* **The tasks**:
- a) In the note on Winograd's fast inner product, retype the passage starting at "Winograd Fast Inner" and ending at "can be precomputed.".
- b) According to the note on Winograd's fast inner product, how many multiplications does the conventional method on the left-hand side take?
- c) Carry on the note on Winograd's fast inner product from where it stops.

* **Document excerpt**:
● ● ● ● ●
Winograd Fast Inner Product
$$ \gdef\delim#1#2#3{\mathopen{}\mathclose{\left#1 #2 \right#3}} \gdef\p#1{\delim({#1})} \gdef\ps#1{\delim\{{#1}\}} \gdef\floor#1{\delim\lfloor{#1}\rfloor} \gdef\ceil#1{\delim\lceil{#1}\rceil} \gdef\vec#1{\mathbf{#1}} \gdef\mat#1{\mathrm{#1}} \gdef\A{\mathcal A} \gdef\B{\mathcal B} \gdef\T{\mathsf T} $$
PN23 mentions a clever trick due to Winograd W68 to compute inner products with half the number of multiplications after pre-processing. Observe for $(a_0, a_1)⋅(b_0, b_1)$ we have
$$ a_0⋅b_0 + a_1 ⋅b_1 = (a_0 + b_1) ⋅ (a_1 + b_0) - a_0 ⋅ a_1 - b_0 ⋅ b_1 $$
where the left hand side, the conventional method, takes two multiplications. The right hand side needs three multiplications but two of them only depend on one of the inputs and can be precomputed.
● ● ● ● ●
(Element and text position data)

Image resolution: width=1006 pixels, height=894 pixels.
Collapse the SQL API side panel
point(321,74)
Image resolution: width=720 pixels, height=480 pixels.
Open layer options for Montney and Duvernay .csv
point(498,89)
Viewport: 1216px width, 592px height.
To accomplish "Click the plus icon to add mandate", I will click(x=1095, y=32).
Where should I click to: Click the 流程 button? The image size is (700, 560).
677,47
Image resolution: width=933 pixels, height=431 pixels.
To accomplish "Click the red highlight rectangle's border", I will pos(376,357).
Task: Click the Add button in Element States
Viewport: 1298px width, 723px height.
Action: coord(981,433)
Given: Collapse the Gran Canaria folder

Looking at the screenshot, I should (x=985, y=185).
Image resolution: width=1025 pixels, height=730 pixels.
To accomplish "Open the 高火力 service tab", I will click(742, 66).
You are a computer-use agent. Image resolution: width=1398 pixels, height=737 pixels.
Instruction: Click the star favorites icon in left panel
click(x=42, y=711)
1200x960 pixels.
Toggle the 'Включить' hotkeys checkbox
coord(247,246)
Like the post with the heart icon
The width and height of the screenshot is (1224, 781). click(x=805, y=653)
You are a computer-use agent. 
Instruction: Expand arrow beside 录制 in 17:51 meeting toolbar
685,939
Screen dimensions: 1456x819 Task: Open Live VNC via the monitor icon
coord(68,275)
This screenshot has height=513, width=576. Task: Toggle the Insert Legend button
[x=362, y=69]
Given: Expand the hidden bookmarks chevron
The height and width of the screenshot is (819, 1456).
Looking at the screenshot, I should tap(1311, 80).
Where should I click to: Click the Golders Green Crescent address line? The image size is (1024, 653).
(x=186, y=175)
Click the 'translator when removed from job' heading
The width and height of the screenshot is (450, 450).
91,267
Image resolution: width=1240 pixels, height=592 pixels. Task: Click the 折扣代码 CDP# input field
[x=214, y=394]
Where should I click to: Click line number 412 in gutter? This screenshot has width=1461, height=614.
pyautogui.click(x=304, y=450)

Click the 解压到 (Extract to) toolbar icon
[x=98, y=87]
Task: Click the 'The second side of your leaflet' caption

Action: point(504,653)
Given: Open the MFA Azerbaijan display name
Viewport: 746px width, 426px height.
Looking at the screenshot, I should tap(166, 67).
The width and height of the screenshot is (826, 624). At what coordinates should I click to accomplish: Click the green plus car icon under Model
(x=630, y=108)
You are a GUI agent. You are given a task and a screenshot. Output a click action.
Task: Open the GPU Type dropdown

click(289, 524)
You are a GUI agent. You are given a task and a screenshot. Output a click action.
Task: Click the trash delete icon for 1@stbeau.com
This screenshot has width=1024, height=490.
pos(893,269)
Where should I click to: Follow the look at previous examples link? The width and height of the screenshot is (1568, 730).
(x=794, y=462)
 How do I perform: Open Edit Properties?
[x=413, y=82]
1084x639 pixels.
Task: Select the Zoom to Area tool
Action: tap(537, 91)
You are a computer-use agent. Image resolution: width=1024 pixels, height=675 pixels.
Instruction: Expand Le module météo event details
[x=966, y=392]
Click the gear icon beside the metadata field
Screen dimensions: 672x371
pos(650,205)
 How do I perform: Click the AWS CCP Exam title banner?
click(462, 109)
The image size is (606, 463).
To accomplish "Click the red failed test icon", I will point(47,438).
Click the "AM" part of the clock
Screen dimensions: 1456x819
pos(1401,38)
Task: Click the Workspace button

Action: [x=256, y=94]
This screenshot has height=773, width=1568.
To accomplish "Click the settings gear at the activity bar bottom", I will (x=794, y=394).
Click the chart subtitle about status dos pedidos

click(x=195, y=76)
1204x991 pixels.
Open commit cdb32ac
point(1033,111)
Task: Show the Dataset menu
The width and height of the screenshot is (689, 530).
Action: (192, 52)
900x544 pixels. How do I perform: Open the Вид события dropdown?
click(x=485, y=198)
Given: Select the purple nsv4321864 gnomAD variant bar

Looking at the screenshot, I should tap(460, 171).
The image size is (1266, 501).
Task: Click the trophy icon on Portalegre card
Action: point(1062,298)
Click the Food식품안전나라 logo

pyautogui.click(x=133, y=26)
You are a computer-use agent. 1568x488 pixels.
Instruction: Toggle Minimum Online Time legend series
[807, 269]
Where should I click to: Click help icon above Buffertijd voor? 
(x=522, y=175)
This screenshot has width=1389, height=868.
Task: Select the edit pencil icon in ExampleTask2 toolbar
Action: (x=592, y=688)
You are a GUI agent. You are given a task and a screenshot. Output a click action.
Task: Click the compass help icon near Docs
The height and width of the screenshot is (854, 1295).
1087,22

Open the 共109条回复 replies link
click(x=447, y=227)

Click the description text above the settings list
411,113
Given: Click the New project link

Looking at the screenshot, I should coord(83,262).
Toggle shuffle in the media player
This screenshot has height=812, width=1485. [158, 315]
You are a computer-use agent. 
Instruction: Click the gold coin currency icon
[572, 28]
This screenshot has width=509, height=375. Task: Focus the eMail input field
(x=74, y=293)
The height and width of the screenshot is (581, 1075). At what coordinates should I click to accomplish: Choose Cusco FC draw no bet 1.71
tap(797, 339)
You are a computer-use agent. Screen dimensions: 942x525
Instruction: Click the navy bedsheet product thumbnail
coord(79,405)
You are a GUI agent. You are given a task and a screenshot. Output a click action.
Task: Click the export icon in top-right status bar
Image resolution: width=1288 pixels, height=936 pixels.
● ● ● ● ●
* **Replies**:
- a)
Winograd Fast Inner Product
$$ \gdef\delim#1#2#3{\mathopen{}\mathclose{\left#1 #2 \right#3}} \gdef\p#1{\delim({#1})} \gdef\ps#1{\delim\{{#1}\}} \gdef\floor#1{\delim\lfloor{#1}\rfloor} \gdef\ceil#1{\delim\lceil{#1}\rceil} \gdef\vec#1{\mathbf{#1}} \gdef\mat#1{\mathrm{#1}} \gdef\A{\mathcal A} \gdef\B{\mathcal B} \gdef\T{\mathsf T} $$
PN23 mentions a clever trick due to Winograd W68 to compute inner products with half the number of multiplications after pre-processing. Observe for $(a_0, a_1)⋅(b_0, b_1)$ we have
$$ a_0⋅b_0 + a_1 ⋅b_1 = (a_0 + b_1) ⋅ (a_1 + b_0) - a_0 ⋅ a_1 - b_0 ⋅ b_1 $$
where the left hand side, the conventional method, takes two multiplications. The right hand side needs three multiplications but two of them only depend on one of the inputs and can be precomputed.

- b) Two multiplications.

- c)
For arbitrary length vectors this can be repeated for all pairs
$$ \begin{aligned} \sum_{i \in [0,n)} a_i ⋅ b_i &= \sum_{i \in 2⋅[0,n/2)} \p{a_{i} ⋅ b_{i} + a_{i + 1} ⋅ b_{i + 1} } \\ &= \sum_{i \in 2⋅[0,n/2)} \p{ \p{a_{i} + b_{i + 1}} ⋅ \p{a_{i + 1} + b_{i}} - a_{i} ⋅ a_{i + 1} - b_{i} ⋅ b_{i + 1} } \\ &= A + B + \sum_{i \in 2⋅[0,n/2)} \p{a_{i} + b_{i + 1}} ⋅ \p{a_{i + 1} + b_{i}} \\ \end{aligned} $$
where we only need to store a single precomputed value per input vector
$$ \begin{aligned} A &= \!\!\!\sum_{i \in 2⋅[0,n/2)}\!\!\! -a_{i} ⋅ a_{i + 1} &\quad B &= \!\!\!\sum_{i \in 2⋅[0,n/2)}\!\!\! -b_{i} ⋅ b_{i + 1} \end{aligned} $$
Note. Generalizing this to more than two terms does not seem beneficial, as it generates $n$ useful terms, but $n^2-n$ noise terms that need to be cancelled. For $n>2$ these noise terms also include cross terms between $\vec a$ and $\vec b$ that can not be pre-computed in the same way.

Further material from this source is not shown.